If you’re buying or selling a home, you’ve probably heard the term “contingent” or “contingent sale.”
So What is a Contingent Sale?
A contingent sale can be a challenging thing to handle, but they’re manageable if navigated properly. As a real estate term, a contingent sale can sometimes mean that a buyer is unable to purchase a property without selling one they already own due to financing, or it could be based on other contingencies too. A contingent sale is not the same as a pending sale.
So what exactly are these contingencies? They’re the clauses in your contract that give you an out if something unforeseen or unexpected arises. A contingency can sometimes mean that a buyer is unable to purchase a property without selling one they already own due to financing. But more often than not, it means there are certain things the seller must meet/improve/etc with the house before the sale moves on up to pending – i.e. the buyer’s offer is contingent on the seller completing these tasks. They can also help protect you from losing your earnest money and can give you leverage to get the seller to help you deal with whatever comes up. As a buyer, contingencies are great. On the flip side, sellers aren’t so fond of them for obvious reasons. That’s why, in a very competitive market, you might need to avoid them.

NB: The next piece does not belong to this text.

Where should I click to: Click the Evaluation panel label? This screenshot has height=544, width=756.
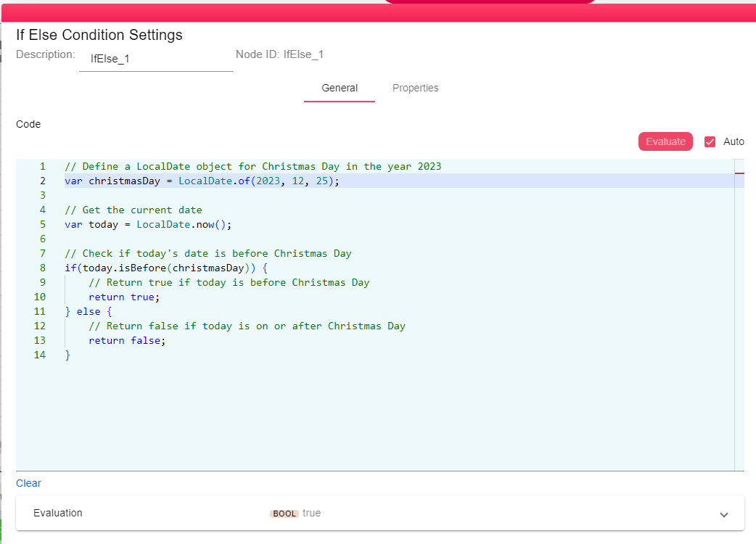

Are Contingent Offers Good?
There is no right or wrong answer on this one. Every situation is different. While contingent offers can pose additional risk, there are times when it makes sense for a buyer and a seller. Talk with your agent to understand what the contingencies are and what the extra steps will be to bring you to a smooth closing.
Sometimes a seller will chose to keep a home on the market after accepting a contigent offer. This is called active contigent. The reason a seller will do this is to continue to get back up offers in case the contigent offer falls apart.